Analizzando il primo punto, la modifica sostanziale si manifesterebbe nel momento in cui l’ammontare dovuto dal debitore superasse due soglie, definite relativa e assoluta. La soglia relativa è equivalente all’1% dell’esposizione debitoria verso il creditore, mentre la soglia assoluta è pari a 100 euro se si parla di esposizione al dettaglio; si arriva a 500 euro per esposizioni diverse da quelle al dettaglio. Superate le due soglie, ecco che scattano i 90 giorni entro i quali deve essere chiarita la posizione debitoria, pena lo status di “default“. Termine che differisce da quello di “sofferenza” del cliente, dimensione di grave situazione economica non permanente, manifestatasi in seguito all’impossibilità di ripagare un debito; in questi casi, sarà necessaria la segnalazione della banca alla Centrale dei Rischi.
Ciò non implica – sottolinea Banca d’Italia nella sezione Q&A del sito dedicato – che ogni sforamento superiore ai 100 euro sia motivo di default, raggiungendo questa condizione solo ed esclusivamente se si sfora la suddetta soglia di rilevanza ( soglia relativa + assoluta ) e che si superino i 90/180 giorni previsti per sanare la posizione; la nuova definizione chiarisce il necessario utilizzo della nuova normativa per sottendere una migliore valutazione delle classificazioni da adottare ai fini prettamente prudenziali.
Come detto in precedenza, le integrazioni e modifiche sostanziali all’articolo 178 del Regolamento europeo che accompagneranno la manovra a partire da quest’anno sono:
EBA/GL/2016/07
E’ l’orientamento che precisa, in seguito al recepimento della normativa prudenziale internazionale contenuta negli Accordi sul Capitale del 2006 – il famoso Basilea 2 – l’utilizzo dei metodi interni di rating IRB ( Internal Rating-Based ) per il calcolo dei requisiti patrimoniali ai fini della valutazioni d’insolvenza delimitate dalle soglie di rilevanza. Metodologie suddivise in metodo di base e metodo avanzato, utilizzati a seconda del tipo di credito e dei parametri di valutazione utilizzati dalle diverse banche.

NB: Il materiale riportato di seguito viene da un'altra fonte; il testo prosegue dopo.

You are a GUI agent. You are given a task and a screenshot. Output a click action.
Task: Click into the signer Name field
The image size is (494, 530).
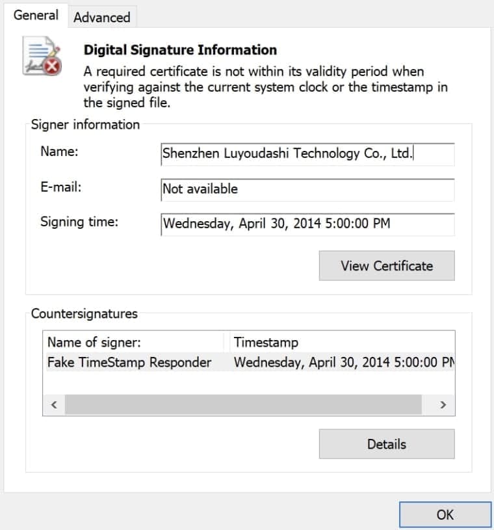307,154
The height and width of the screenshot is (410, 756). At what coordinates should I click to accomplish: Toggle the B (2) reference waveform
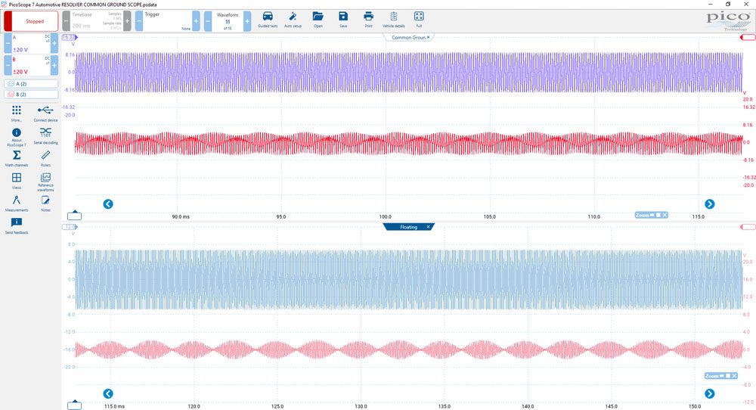click(x=31, y=95)
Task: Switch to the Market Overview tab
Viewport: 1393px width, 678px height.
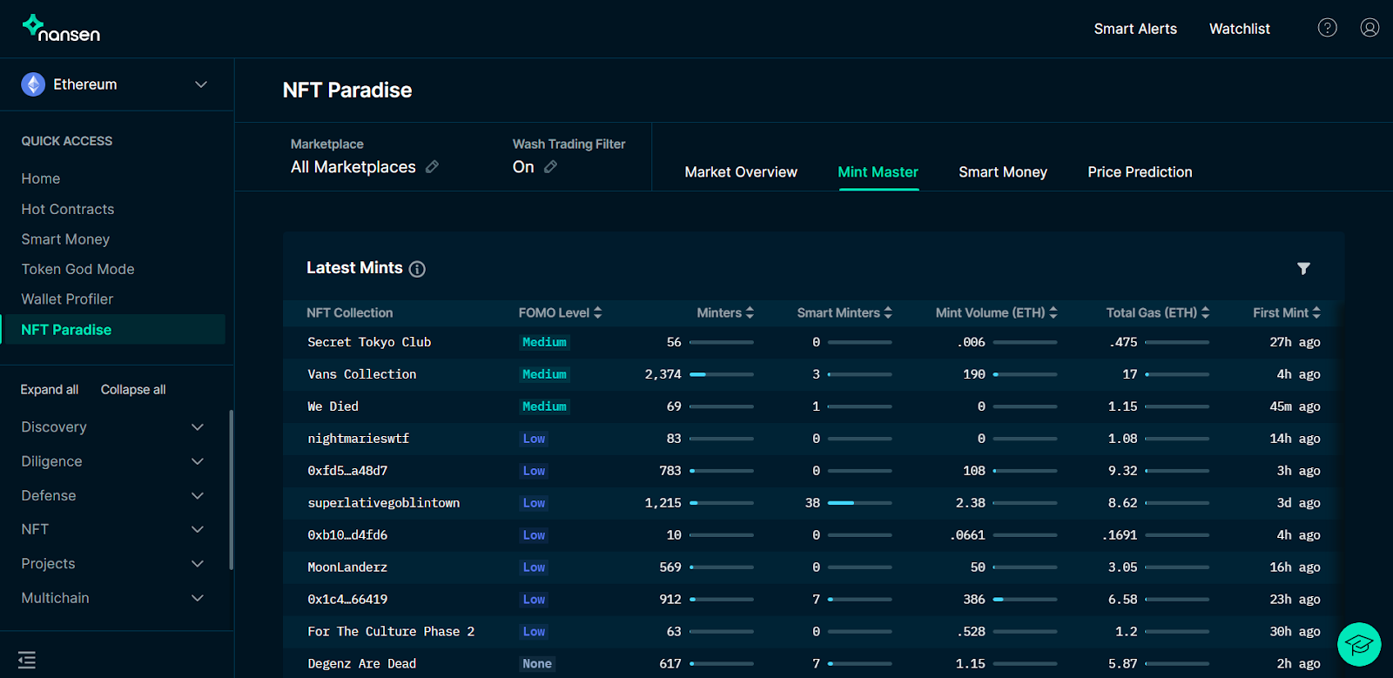Action: pos(741,172)
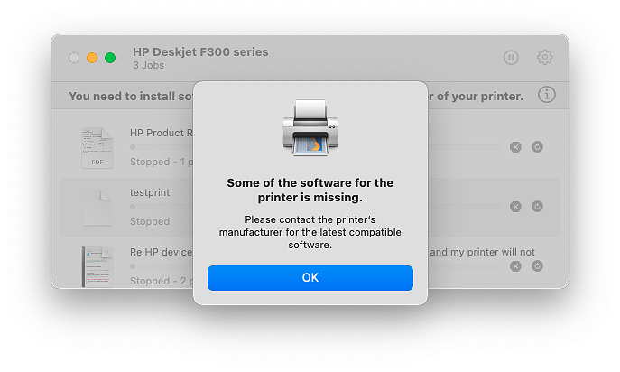Open printer settings gear icon
The width and height of the screenshot is (620, 372).
[544, 58]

I metodi IRB permettono di raccogliere ed elaborare insiemi di dati ed informazioni ai fini della formulazione di valutazioni relative a:
- garanzia e sicurezza del credito presunto, attribuendo al consumatore un grado di merito e quindi un rating
- rischiosità delle operazioni creditizie
REGOLAMENTO DELEGATO (UE) 2018/171 DELLA COMMISSIONE del 19 ottobre 2017
Parte integrante della nuova normativa che, oltre a definire in miglior modo i criteri con cui stabilire le “soglie di rilevanza” precedentemente illustrate, fornisce un’utile notazione sulla fase operativa delle varie fattispecie. Il documento chiarisce che:
l’autorità competente ritiene che la soglia di rilevanza corrisponda a un livello ragionevole di rischio, secondo i criteri di cui all’articolo 178, paragrafo 2, lettera d), del regolamento (UE) n. 575/2013, quando la soglia non determina il riconoscimento di un numero eccessivo di default imputabili a circostanze diverse dalle difficoltà finanziaria del debitore né ritardi significativi nel riconoscimento dello stato di default dovuto alle difficoltà finanziarie del debitore.
Cosa potrà comportare nel lungo periodo?
Maggiori implementazioni al sistema di vigilanza prudenziale potranno sicuramente rendere più efficienti gli stessi sistemi di controllo bancari, garantendo una maggiore gestione dei dati; applicare un rating agli assets rischiosi permette in primis una maggiore copertura dei comparti meno gestibili e in secondo luogo analisi di mercato più precise. Se si mette in conto che lo stesso comportamento dei consumatori potrebbe essere plasmato positivamente sulla gestione di portfolio, il gioco è fatto.